__PROBLEM REQUIREMENTS__.
In the data below, find the line containing "Viewport: 370px width, 499px", then set down that line and every later line up to and including the line containing "Given: Click the IP Ranges label", exactly.

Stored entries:
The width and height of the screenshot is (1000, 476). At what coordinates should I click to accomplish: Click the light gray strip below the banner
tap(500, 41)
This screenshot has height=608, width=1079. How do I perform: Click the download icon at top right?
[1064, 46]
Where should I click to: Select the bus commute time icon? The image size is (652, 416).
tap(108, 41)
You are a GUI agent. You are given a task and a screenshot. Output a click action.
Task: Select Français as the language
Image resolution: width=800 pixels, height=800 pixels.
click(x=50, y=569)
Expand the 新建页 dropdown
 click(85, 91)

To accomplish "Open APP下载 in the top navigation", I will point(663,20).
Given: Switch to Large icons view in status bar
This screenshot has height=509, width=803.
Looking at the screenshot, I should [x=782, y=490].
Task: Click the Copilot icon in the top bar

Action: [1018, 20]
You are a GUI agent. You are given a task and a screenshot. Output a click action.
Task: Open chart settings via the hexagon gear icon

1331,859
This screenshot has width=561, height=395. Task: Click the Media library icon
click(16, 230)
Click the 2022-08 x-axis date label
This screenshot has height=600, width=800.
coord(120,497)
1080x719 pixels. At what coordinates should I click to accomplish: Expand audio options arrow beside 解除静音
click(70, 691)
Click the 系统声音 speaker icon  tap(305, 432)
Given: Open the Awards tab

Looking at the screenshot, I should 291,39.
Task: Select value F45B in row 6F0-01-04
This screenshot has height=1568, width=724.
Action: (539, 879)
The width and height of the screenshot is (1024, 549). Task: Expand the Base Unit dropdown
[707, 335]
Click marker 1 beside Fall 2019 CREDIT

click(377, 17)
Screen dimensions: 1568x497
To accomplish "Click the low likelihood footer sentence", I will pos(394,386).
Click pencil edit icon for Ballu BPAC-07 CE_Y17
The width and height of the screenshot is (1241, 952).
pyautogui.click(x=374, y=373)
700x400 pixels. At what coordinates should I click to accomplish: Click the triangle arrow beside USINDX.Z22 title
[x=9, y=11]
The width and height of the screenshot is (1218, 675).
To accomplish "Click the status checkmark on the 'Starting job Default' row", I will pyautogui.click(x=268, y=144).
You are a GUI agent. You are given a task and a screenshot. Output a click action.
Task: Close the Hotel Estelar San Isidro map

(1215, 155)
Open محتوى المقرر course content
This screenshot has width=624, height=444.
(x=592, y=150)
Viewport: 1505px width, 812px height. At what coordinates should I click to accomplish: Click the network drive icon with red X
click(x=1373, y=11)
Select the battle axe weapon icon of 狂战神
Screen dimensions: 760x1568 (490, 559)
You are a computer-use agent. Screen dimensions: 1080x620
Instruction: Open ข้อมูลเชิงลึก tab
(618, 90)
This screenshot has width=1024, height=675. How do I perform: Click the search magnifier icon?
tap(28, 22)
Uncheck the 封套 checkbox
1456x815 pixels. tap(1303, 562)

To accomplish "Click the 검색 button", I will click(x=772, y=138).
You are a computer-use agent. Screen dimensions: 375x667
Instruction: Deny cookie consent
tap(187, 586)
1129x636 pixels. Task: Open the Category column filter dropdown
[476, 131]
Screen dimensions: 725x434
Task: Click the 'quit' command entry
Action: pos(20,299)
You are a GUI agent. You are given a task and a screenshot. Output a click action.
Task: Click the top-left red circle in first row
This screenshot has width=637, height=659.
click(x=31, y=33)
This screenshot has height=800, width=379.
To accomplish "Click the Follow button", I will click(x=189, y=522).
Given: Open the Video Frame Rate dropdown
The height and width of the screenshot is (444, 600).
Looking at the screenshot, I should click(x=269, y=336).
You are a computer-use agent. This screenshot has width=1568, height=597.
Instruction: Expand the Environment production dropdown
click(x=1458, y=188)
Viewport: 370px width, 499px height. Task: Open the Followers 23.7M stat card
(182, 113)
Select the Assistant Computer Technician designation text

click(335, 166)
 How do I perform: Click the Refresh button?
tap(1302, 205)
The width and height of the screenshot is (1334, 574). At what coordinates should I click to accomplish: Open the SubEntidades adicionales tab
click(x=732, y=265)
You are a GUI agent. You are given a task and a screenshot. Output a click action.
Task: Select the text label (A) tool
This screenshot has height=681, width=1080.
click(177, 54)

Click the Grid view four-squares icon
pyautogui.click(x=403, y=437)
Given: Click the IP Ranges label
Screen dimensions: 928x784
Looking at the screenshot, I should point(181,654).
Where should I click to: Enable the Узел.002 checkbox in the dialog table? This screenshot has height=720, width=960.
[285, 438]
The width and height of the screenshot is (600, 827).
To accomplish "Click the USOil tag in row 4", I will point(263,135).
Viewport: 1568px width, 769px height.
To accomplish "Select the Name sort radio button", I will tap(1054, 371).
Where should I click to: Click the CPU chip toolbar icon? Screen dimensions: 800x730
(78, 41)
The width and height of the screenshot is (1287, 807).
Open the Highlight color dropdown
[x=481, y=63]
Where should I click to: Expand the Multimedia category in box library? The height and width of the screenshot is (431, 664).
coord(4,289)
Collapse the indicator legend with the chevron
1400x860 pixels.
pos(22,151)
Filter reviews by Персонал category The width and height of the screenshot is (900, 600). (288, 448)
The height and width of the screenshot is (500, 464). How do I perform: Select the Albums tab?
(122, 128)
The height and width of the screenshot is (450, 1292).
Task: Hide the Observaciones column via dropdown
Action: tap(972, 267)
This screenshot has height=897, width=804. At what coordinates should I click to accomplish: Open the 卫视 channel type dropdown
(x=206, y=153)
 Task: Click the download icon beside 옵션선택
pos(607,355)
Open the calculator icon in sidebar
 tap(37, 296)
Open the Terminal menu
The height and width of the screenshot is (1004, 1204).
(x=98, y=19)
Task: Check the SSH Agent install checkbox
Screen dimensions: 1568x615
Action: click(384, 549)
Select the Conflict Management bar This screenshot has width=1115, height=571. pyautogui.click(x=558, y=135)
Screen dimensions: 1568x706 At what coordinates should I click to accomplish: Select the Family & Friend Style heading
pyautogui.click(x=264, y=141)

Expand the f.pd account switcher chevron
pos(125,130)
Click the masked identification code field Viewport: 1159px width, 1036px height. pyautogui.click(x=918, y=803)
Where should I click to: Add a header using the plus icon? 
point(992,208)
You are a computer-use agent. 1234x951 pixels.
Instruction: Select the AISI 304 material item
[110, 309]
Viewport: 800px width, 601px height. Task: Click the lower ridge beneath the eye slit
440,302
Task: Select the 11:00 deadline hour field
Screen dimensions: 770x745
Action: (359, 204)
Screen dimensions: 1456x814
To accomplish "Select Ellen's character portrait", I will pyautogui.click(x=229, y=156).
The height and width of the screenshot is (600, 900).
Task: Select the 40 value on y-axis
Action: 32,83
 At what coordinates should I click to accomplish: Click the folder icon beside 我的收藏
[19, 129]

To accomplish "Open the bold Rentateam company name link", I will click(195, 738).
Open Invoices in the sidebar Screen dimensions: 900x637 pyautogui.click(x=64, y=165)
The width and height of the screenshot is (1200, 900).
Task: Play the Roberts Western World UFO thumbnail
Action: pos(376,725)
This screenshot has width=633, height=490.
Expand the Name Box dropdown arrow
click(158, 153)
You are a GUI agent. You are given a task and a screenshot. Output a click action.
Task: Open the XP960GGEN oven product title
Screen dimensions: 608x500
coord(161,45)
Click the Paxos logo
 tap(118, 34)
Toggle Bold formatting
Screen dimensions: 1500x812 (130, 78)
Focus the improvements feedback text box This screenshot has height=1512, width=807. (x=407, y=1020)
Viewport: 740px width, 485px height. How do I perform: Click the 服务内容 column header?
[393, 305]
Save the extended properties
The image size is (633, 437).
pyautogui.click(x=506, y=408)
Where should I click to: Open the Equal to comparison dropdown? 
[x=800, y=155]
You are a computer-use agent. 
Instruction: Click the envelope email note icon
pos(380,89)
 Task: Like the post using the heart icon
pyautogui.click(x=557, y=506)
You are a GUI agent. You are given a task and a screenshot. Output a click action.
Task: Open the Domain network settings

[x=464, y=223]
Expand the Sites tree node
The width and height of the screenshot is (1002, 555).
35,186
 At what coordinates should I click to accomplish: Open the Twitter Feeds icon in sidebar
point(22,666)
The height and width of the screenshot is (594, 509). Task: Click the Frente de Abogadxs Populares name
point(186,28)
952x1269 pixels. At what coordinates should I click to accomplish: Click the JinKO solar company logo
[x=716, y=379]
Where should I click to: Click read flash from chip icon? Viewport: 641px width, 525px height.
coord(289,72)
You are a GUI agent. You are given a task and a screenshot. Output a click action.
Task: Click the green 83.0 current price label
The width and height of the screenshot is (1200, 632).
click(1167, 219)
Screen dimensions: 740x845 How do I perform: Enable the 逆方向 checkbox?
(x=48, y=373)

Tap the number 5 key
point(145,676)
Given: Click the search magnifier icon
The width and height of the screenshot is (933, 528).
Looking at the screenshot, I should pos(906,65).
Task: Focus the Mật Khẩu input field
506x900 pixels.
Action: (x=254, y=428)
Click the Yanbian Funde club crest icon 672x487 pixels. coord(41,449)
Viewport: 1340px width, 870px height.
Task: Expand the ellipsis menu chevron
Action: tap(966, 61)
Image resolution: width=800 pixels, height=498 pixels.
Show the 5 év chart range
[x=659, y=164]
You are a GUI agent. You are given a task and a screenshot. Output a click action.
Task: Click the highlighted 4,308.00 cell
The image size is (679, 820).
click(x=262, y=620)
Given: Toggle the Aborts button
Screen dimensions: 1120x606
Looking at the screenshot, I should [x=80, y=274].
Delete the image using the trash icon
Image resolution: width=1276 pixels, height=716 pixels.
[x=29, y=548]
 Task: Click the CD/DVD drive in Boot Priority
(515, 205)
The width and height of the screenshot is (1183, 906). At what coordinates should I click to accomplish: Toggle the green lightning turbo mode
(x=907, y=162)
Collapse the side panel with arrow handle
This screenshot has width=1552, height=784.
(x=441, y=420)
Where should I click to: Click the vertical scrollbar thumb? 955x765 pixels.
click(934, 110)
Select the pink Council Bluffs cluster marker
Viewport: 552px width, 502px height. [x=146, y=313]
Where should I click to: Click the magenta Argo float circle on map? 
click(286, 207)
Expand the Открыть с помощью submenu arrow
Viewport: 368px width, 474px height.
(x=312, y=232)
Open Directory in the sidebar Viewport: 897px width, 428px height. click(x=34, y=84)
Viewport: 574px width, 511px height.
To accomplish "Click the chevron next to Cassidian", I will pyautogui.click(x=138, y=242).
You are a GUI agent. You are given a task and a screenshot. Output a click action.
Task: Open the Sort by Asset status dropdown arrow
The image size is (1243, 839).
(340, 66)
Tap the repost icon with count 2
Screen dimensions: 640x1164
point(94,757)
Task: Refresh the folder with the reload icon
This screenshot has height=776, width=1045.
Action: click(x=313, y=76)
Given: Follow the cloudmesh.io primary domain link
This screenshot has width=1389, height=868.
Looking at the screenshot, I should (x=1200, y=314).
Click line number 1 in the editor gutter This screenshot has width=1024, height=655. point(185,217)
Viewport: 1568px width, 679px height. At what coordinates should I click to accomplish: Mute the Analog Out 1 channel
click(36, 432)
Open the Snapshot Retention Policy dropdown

__RESULT__.
Viewport: 370px width, 499px height. Task: Open the Followers 23.7M stat card
(182, 113)
Select the Assistant Computer Technician designation text

click(335, 166)
 How do I perform: Click the Refresh button?
tap(1302, 205)
The width and height of the screenshot is (1334, 574). At what coordinates should I click to accomplish: Open the SubEntidades adicionales tab
click(x=732, y=265)
You are a GUI agent. You are given a task and a screenshot. Output a click action.
Task: Select the text label (A) tool
This screenshot has height=681, width=1080.
click(177, 54)

Click the Grid view four-squares icon
pyautogui.click(x=403, y=437)
Given: Click the IP Ranges label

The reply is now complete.